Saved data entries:
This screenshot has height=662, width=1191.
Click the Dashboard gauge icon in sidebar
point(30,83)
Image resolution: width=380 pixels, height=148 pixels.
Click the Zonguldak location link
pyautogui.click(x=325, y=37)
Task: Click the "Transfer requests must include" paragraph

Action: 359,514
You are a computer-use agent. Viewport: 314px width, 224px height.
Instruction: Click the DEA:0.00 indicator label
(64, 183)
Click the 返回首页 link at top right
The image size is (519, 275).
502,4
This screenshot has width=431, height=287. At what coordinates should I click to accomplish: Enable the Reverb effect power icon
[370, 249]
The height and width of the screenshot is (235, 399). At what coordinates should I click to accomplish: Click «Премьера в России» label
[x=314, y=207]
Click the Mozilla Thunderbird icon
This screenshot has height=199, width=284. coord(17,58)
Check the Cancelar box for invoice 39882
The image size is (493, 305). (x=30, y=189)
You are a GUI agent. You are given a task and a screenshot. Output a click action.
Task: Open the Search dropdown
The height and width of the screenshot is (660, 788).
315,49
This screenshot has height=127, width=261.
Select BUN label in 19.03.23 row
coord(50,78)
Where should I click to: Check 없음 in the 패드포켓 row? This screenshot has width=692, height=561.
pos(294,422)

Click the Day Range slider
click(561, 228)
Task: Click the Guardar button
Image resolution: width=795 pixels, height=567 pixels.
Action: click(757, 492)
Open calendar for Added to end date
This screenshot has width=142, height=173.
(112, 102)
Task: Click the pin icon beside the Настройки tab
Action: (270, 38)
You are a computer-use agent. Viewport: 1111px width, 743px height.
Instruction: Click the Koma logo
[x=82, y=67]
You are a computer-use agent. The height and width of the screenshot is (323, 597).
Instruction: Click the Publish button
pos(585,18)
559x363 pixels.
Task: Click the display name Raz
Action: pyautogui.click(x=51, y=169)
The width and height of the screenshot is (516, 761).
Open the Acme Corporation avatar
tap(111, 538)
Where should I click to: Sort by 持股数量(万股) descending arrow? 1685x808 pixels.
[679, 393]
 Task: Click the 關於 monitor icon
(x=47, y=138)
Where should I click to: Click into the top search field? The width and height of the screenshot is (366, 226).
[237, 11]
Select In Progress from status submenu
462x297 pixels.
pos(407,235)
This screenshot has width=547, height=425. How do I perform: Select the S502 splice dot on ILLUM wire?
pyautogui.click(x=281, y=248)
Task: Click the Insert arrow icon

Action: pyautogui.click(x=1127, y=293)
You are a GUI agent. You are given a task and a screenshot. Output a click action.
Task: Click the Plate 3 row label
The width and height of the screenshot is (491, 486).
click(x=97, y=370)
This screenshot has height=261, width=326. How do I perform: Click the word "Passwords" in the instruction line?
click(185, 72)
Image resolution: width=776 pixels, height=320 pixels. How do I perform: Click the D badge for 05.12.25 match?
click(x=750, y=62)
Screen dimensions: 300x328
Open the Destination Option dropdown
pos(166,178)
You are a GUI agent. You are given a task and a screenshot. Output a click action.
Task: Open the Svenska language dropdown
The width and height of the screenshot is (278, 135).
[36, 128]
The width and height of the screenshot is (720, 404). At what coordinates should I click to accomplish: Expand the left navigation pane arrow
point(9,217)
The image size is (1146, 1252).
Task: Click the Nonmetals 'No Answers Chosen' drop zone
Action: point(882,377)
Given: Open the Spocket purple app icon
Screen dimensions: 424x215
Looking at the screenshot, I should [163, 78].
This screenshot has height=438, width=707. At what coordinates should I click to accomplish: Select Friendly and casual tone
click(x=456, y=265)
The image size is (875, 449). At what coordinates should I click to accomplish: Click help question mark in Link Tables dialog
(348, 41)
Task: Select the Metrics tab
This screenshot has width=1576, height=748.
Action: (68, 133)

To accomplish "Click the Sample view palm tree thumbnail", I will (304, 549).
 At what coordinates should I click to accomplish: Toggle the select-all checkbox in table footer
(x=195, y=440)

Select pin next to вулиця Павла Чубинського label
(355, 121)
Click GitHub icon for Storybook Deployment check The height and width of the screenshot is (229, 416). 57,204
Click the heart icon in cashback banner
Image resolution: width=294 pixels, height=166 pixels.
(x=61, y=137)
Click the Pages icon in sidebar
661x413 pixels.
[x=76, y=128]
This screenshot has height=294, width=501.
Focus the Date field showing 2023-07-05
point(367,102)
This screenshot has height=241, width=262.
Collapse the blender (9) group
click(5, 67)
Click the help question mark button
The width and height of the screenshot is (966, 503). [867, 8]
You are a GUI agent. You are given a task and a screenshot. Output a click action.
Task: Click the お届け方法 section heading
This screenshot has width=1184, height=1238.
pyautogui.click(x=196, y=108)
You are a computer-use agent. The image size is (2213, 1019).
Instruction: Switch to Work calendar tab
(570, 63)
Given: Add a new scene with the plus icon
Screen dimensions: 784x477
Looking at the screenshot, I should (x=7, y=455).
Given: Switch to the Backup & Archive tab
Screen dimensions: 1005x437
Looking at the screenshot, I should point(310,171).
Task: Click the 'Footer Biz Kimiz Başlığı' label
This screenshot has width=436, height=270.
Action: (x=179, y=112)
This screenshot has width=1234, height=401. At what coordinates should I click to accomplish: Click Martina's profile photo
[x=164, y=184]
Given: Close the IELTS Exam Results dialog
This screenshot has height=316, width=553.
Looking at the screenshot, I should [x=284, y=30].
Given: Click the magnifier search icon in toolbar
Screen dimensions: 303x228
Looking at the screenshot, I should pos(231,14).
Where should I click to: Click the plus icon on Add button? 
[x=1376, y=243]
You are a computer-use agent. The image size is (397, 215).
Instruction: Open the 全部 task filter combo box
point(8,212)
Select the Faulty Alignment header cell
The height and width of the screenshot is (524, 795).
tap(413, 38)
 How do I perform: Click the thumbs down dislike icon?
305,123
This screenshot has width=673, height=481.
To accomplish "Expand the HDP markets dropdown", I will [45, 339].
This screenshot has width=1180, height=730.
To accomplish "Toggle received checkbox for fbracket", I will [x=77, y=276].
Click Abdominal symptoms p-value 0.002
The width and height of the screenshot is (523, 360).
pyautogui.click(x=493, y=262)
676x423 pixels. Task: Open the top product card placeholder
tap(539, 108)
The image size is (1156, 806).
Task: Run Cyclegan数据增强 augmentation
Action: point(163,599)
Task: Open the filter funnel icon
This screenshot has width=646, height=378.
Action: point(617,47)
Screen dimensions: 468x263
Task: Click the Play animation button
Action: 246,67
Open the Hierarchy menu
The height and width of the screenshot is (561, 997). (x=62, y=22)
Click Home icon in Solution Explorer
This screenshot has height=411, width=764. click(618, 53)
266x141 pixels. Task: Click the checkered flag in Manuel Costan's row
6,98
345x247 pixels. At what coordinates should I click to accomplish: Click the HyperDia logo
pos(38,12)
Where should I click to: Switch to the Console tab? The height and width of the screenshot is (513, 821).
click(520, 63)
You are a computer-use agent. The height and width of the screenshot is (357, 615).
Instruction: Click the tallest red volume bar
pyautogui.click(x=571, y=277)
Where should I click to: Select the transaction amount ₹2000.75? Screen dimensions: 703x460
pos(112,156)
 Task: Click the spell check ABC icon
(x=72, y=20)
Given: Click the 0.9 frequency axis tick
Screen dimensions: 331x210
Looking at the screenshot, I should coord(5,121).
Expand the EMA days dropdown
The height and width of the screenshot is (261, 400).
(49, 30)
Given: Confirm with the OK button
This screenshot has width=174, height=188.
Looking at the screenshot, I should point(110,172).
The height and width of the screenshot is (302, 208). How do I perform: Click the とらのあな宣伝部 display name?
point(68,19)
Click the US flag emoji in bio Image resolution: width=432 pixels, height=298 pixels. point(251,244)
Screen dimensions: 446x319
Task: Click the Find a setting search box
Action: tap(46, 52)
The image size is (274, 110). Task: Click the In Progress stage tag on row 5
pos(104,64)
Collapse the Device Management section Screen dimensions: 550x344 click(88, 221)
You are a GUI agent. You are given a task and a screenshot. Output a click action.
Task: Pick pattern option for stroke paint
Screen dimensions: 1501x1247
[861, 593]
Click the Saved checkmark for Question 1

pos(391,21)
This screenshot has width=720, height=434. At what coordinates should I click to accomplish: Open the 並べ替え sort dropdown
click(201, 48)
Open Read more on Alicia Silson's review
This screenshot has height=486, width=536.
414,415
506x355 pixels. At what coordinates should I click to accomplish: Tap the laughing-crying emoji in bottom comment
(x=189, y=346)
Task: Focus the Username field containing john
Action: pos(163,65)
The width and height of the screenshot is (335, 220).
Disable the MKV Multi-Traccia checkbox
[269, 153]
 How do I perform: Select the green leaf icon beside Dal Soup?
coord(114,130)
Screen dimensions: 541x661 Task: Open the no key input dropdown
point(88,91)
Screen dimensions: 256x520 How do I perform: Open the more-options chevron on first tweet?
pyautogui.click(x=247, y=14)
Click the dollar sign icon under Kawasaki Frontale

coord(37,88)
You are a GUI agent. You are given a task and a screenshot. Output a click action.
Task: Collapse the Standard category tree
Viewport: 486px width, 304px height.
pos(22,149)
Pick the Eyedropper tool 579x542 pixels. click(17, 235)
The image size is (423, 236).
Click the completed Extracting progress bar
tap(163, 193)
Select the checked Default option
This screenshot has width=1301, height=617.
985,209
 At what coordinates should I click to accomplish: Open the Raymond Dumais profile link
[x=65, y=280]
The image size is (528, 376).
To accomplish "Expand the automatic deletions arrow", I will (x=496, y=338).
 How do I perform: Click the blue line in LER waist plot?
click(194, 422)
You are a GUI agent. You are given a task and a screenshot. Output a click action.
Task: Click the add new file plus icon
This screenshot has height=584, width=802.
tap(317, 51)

#### What you will do:
Which lines above contain the word "with"? Copy all of them.

#### Response to this task:
Given: Add a new scene with the plus icon
Given: Confirm with the OK button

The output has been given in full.